====== Task material

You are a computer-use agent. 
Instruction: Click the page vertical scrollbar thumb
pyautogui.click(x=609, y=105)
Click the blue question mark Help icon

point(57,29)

============

Rewrite every line of the items above as a numbered list, leaving out any blank lines.

▶ _Written solution_
1. You are a computer-use agent. 
2. Instruction: Click the page vertical scrollbar thumb
3. pyautogui.click(x=609, y=105)
4. Click the blue question mark Help icon
5. point(57,29)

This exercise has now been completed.